Why did you get into training and development? Did you always want to do this?
I grew up with two parents who had both been drill instructors in the U.S. Army. A little-known fact: The U.S. Army developed the methodology that is the basis of all learning and development back in the 1940s, to standardize training for all soldiers who were being deployed to the frontline. My dream was to become a PhD, but it was time to go into the real world, so I took what I knew with the help of my mentor and used it to go into a field I love.
What does a typical day in training and development look like?
Since COVID, my days are much different than before, as I am now 100% remote. I split my week between classroom training, development of training, and project management. If I have a class, my day starts by prepping for that class, making sure the databases are set up properly, that I have my class roster and that my computer system works. When I’m not teaching, I am in meetings with clients, teammates and my manager to discuss and plan future training.
What do you like most about your job? And least?
My favorite part is working with the clients and helping them find the best learning solution for their teams so that they have the skills they need to perform their job.
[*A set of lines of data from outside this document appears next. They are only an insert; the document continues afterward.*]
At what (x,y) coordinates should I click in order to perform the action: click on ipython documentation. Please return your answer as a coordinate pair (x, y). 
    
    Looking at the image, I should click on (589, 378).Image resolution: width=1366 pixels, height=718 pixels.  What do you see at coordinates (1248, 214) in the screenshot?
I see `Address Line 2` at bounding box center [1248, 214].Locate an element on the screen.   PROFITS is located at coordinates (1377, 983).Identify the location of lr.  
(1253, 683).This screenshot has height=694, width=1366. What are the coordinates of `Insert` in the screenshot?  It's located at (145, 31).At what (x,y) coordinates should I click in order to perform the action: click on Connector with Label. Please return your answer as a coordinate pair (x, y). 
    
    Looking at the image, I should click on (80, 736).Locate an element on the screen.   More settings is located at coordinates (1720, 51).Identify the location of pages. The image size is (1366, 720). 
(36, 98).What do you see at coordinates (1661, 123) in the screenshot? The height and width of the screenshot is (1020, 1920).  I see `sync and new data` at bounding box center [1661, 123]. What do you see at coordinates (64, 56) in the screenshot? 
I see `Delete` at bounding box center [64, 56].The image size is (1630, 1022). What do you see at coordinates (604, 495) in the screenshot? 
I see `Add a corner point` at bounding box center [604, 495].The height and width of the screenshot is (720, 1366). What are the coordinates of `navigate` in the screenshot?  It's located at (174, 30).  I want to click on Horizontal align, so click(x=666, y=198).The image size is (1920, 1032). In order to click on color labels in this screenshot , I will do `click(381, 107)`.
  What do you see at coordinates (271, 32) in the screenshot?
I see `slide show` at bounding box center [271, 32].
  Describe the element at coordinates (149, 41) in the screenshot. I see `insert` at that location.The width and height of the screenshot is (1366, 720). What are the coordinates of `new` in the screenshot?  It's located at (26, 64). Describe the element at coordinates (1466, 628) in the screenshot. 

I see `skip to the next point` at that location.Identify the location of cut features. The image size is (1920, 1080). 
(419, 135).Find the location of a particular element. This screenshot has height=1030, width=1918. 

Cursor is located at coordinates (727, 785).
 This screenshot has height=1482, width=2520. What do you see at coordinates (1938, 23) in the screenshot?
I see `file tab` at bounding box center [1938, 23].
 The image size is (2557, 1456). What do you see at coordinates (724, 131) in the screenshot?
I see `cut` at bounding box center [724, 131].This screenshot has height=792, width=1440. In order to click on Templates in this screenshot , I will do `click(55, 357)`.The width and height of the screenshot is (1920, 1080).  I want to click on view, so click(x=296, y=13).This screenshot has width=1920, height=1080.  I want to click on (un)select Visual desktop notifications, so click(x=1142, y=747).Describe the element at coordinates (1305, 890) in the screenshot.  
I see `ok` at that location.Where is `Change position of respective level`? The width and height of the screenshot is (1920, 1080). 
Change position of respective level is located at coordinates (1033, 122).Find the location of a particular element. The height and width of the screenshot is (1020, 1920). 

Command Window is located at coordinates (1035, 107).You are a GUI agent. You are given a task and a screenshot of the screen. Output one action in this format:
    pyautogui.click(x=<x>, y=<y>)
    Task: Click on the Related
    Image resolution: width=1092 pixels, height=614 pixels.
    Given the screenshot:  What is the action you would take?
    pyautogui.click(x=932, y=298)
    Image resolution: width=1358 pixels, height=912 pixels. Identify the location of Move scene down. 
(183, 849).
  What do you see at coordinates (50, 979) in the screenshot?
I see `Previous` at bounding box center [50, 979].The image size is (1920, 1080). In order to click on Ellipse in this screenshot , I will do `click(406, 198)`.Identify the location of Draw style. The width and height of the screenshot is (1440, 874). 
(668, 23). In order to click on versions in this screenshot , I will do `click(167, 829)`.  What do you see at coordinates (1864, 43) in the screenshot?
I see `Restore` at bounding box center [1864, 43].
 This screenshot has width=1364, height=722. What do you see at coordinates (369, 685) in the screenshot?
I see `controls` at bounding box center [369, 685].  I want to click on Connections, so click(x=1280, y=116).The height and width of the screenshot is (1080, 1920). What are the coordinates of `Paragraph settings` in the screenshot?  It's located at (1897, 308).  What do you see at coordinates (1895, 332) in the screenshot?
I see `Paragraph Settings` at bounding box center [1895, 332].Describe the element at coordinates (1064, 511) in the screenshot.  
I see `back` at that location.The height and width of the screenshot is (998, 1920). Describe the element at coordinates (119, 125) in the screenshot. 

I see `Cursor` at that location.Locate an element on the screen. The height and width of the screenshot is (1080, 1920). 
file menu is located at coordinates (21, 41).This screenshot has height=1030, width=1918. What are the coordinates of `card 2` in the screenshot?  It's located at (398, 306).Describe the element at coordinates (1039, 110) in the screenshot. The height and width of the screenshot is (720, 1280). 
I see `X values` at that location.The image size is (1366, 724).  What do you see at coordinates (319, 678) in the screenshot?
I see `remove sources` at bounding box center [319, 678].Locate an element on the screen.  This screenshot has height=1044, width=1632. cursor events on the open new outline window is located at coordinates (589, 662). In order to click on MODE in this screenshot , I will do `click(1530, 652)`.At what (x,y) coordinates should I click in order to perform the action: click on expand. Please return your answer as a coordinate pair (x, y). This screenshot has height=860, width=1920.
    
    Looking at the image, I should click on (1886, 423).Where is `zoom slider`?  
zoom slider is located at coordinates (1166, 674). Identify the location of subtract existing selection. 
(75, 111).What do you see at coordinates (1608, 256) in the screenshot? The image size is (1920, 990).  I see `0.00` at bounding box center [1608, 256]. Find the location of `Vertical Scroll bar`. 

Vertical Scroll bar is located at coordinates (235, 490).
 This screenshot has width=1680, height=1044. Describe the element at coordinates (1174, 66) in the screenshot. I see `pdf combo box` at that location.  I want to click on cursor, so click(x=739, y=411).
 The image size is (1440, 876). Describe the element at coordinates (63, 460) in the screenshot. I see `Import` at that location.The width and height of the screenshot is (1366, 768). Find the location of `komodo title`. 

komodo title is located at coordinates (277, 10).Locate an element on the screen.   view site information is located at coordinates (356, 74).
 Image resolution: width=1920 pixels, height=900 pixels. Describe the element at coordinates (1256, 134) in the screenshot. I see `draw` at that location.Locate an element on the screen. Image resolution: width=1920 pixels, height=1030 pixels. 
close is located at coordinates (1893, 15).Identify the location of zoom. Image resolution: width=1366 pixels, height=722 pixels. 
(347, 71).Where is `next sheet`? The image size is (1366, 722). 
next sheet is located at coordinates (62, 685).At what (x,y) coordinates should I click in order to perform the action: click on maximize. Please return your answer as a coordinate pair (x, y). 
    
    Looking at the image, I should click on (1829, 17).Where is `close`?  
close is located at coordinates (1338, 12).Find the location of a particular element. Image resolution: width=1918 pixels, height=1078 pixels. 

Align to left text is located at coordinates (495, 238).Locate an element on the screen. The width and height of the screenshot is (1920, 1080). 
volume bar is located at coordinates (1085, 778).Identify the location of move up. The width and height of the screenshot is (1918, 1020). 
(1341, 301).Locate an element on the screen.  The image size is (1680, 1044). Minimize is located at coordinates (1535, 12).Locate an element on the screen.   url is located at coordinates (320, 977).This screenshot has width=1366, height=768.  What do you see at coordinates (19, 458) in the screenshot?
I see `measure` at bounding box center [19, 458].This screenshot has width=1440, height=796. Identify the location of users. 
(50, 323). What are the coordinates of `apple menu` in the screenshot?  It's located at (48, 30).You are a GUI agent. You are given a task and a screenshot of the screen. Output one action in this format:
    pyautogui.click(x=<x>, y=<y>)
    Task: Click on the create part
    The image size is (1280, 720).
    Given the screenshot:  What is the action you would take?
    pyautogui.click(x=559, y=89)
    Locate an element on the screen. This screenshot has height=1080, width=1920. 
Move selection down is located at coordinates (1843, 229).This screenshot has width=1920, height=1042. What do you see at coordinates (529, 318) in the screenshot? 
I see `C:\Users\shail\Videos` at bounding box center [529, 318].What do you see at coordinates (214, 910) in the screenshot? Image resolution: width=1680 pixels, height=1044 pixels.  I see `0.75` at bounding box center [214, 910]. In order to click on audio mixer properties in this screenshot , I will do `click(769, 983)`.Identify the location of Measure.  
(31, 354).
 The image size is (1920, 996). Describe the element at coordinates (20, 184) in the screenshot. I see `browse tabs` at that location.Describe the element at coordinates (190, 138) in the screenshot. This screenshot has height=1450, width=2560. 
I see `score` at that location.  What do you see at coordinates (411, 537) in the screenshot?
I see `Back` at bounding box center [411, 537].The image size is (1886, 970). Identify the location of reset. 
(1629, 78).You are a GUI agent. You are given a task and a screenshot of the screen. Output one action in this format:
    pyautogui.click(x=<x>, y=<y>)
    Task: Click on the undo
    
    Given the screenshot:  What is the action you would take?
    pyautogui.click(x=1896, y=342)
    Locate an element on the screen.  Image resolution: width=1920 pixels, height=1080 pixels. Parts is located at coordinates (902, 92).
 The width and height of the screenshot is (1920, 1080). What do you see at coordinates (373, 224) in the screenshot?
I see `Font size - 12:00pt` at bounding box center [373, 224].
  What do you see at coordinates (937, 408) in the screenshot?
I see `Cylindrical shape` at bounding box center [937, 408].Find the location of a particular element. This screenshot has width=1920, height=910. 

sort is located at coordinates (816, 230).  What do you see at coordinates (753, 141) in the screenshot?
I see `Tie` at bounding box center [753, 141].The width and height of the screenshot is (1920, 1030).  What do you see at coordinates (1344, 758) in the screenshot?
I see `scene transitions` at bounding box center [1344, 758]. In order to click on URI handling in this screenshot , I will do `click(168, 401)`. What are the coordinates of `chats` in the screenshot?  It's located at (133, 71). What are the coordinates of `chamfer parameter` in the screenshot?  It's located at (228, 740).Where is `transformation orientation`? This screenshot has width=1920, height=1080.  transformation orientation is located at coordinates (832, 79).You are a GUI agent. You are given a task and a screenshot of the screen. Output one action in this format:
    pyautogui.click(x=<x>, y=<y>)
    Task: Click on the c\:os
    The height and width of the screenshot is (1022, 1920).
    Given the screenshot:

I don’t know if I have a least favorite part.
How did you train to become a training and development specialist?
I started training under the guise of having fun with the Girl Scouts when I was in middle school. At the time, I did not realize teaching them games, crafts, camping songs or the history of the Girl Scouts was preparing me for my future roles. Also, through the Girl Scouts, I wrote my first two training programs – one that earned me the Gold Award (the highest award in scouting, equivalent to the Eagle Scout). I continued working with the Girl Scouts through college. It wasn't until after college that I realized I had years of job experience that would help me find my first job as a training coordinator. Later, I got even more experience from on-the-job training, mentors and certifications.
What personality traits or qualities would make someone a good fit for this job?
Communication skills are key. You must be able to take what the client is asking for and translate it into training. You must also be able to communicate with the learners and adjust for their needs, especially when you're in front of a class. You need to have an outgoing personality and be able to connect with people. While you don’t need to be an extrovert, you do need to like people. And flexibility is a necessary trait in this field. You’ve got to roll with the punches.
Is there a time where you felt your job made a real impact on someone’s life?
I know it sounds cheesy, but every day. What I do is to make sure that employees have the training necessary to do their jobs correctly so there are less errors and better outcomes for the patient experience. Whether it is teaching compliance issues, incident reporting or how to document in the electronic medical record, knowing how to do this properly ensures that our patients are always put first.
Would you recommend that someone go into this line of work?
If you like people, and you love helping people achieve and grow, this is the perfect match for you. If you want to teach, but not necessarily in the classroom, this is also a perfect match for you.
What’s the nicest thing anyone has ever said to you about your work?
Having a client request that I am the only one they want to work on their training development and execution.
If you weren’t in your current job, what would you be doing?
If I wasn’t in this industry, I would probably be found in the halls of academia as a philosophy professor.